Forget all those life hacks involving duct tape, bobby pins, folding, springs, post-it notes, etc. Those are for weak minded civilians whose beta minds are easily manipulated by Jedi masters! These superior Jedi life hacks will actually, like, totally change your life!!!
1. Keep Your Bacon Warm
2. Unclog Any Toilet
Never again worry about embarrassing clogs full of epic turds that would disgust even Jabba The Hut. Forget about using a plunger. Just disintegrate the poop straight away with your lightsaber!
3. Make That Asshole Cat Obey You
Dude, you're a freaking Jedi; you have mind control powers over the weak! Cats might be the most stubborn sons of bitchez in the galaxy, but their brains are totes smaller than yours. Mind tricking them is a piece of frozen Hoth ice cream cake.
"You will only pee and poop in your litterbox."
"You will only pee and poop in your litterbox."
"You will not effing wake me up when I'm trying to get some god damn sleep."
"You will only vomit on hardwood. Never on carpet."
"You will not knock down Christmas tree ornaments."
"You will not knock down Christmas tree ornaments."
"You will not bite anyone unless you sense they're secretly a Sith Lord."
4. Never Buy Razor Blades Ever Again
Even the best razor blades from Coruscant soon dull. Such a waste a money when your lightsaber can do the job for free, and even do it better. Use that masterful motor control Yoda gave you and get the blade close enough to get the hairs, but just shy of your skin. There's no closer shave than one that comes from deadly pure energy, and if you accidentally cut yourself, it automatically cauterizes the wound!
Ooopsie. Be careful, padawans! |
5. Keep Your Fingers Clean From Cheetos, Doritos & More
Sometimes, you just need to have a cheat day from that boring Jedi diet. There's only so many times you can eat bland Tauntaun. Everyone loves Doritos and Cheetos, but the dusty and sticky fingers you get are just awful. Use telekinesis to bring those tasty treats straight from the bag and into your mouth without ever touching them!
6. Parallel Park Like A Master
Trying to parallel park that landspeeder or podracer can be a biatch. Jerkoffs leaving you no room or angry hoards honking at you as you slow down traffic. Forget all that. Just stop next to the empty space and use your force push to glide your car into place. Smooth as Lando Calrissian!
7. Haunt Your Enemies After You're Dead
Did some douche bully you ALL throughout Padawanhood? Was your neighbor really, really, REALLY obnoxious? Did your mailman NEVER knock on your door when delivering packages? Well, with proper training, you can stick around as a ghost after death to haunt and taunt them! I mean, sure, you could use this power for good and help other Jedi defeat evil. But come on; that's soooooo vanilla. Don't be a lame Obi-Wan. Instead, have some fun. Chances are you've blown up at least one death star (cause the dark side just keeps on making em). You've earned some goof time!
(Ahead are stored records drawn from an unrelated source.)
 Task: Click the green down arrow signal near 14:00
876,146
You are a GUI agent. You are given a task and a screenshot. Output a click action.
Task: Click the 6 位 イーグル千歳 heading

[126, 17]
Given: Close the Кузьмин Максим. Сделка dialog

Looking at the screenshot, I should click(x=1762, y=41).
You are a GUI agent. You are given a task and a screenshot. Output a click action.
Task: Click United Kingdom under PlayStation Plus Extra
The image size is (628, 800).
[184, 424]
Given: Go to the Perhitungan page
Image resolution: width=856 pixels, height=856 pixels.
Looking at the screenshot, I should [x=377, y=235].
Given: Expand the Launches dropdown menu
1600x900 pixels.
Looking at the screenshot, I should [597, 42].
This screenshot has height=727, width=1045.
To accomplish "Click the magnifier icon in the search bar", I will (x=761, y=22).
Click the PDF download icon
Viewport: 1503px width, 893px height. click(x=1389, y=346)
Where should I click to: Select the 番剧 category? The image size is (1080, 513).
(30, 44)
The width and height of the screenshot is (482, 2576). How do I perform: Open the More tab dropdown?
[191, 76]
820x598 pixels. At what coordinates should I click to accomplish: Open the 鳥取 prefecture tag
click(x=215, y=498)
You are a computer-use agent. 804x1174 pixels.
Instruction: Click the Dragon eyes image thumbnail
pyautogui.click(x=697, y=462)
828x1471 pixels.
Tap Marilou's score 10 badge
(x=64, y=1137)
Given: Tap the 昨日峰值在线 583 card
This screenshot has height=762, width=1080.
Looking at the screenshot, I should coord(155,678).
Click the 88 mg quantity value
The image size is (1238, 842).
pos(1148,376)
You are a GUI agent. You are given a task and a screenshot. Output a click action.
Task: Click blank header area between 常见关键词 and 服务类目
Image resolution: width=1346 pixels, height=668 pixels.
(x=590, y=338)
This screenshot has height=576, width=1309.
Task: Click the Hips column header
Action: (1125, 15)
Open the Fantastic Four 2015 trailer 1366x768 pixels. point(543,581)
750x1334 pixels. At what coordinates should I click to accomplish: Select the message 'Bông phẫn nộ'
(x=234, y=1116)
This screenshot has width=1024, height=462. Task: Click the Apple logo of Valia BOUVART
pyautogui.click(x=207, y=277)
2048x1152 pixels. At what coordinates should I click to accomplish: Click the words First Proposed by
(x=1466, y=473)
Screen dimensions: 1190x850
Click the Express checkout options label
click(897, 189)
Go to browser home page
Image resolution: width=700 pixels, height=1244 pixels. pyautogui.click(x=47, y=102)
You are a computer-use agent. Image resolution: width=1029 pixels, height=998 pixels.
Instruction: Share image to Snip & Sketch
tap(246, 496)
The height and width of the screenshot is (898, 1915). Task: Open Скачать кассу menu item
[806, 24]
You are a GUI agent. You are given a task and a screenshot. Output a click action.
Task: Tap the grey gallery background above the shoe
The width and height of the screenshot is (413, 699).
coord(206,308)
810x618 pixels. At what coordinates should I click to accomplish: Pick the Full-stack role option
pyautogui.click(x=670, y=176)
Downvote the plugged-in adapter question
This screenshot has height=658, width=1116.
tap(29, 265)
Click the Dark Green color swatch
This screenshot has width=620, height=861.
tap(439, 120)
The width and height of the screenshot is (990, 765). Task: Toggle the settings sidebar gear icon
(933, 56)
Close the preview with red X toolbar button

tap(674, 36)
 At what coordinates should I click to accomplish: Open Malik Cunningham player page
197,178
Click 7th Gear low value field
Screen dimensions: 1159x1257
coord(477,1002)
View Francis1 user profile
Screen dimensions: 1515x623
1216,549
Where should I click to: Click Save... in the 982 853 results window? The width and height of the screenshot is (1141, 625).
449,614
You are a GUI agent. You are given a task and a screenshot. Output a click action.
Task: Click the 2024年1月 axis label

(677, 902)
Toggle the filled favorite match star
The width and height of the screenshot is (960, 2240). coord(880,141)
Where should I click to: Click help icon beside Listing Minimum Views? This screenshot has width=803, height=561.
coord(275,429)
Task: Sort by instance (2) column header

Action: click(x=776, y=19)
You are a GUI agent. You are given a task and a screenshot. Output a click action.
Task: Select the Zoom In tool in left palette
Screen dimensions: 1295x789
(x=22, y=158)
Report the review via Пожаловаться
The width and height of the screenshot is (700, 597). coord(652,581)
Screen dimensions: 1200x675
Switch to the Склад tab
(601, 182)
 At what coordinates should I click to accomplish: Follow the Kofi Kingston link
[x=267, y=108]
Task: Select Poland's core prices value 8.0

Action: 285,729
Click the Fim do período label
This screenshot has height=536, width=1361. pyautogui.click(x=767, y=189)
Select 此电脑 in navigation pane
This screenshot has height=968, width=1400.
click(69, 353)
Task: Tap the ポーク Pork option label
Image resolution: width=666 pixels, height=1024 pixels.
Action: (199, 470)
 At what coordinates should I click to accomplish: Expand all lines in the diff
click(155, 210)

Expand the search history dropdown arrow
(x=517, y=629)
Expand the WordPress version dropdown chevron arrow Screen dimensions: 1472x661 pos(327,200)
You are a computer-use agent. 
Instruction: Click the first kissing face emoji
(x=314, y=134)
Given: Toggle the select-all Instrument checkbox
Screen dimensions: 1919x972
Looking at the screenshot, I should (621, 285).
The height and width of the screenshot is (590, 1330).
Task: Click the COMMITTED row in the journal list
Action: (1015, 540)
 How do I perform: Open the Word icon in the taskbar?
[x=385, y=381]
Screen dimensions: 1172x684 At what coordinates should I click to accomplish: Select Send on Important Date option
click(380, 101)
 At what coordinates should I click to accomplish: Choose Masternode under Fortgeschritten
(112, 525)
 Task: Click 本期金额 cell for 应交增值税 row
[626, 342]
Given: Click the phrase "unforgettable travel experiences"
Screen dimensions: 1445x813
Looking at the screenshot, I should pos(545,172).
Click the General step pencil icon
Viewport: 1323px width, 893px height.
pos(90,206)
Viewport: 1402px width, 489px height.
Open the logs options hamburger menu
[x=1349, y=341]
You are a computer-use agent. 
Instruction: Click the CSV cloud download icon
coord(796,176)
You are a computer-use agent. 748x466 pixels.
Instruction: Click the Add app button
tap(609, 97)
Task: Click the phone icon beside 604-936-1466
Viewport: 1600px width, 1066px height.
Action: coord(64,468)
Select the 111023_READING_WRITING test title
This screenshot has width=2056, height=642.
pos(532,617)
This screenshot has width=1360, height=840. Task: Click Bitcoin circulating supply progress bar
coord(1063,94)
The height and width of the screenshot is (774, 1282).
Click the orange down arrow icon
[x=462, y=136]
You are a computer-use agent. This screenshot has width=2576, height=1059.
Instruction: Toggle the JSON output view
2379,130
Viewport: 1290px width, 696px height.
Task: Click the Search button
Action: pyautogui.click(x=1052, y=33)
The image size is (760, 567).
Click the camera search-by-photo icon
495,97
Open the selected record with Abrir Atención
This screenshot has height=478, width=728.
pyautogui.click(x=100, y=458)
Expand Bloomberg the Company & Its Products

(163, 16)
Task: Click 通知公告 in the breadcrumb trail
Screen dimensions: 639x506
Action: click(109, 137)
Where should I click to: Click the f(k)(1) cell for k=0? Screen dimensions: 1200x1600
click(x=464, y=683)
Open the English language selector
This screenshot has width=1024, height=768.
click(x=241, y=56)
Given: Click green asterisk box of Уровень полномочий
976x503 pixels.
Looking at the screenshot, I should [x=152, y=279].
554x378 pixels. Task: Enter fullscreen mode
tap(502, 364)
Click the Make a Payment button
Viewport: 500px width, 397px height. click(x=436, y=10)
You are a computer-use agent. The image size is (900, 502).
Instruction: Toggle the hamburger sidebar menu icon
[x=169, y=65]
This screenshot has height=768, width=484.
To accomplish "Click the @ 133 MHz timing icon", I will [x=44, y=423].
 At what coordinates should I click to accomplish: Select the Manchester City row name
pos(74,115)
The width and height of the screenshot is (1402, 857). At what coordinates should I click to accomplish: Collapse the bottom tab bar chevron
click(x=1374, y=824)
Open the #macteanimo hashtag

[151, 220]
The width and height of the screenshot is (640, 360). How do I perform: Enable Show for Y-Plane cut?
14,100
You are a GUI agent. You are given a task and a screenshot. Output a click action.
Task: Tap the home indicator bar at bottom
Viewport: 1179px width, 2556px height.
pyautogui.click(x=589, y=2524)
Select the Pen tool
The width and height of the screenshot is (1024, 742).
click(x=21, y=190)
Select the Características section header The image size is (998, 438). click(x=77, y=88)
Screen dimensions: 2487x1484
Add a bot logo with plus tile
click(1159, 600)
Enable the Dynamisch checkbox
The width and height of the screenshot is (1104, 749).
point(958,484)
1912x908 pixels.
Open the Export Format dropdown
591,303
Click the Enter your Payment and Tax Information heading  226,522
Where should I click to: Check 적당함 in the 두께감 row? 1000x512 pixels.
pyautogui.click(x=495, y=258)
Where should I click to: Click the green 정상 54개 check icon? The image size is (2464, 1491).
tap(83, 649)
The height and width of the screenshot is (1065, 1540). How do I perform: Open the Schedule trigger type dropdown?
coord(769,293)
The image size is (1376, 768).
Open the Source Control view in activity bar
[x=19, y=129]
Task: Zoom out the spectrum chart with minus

Jedi life hacks are all fine and dandy for goody two-shoes light siders, but what about moody, angry, whiny, emo Sith Lords? Don't worry, we got ya covered. Is your only talent ripping off the work of actual content creators and then profiting from it by repackaging it in aggregated—albeit well designed—form, while the original content creators don't get so much as a dime? If so, then you're a despicable, unoriginal, plagiarizing piece of shit publication called...what's it called? JizzSeed? Or is it ScuzzWeed? Oh, right: BuzzFeed, that's it. If you're BuzzFeed, just steal this entire post and profit off my hard work like a true mother fucking Sith Lord!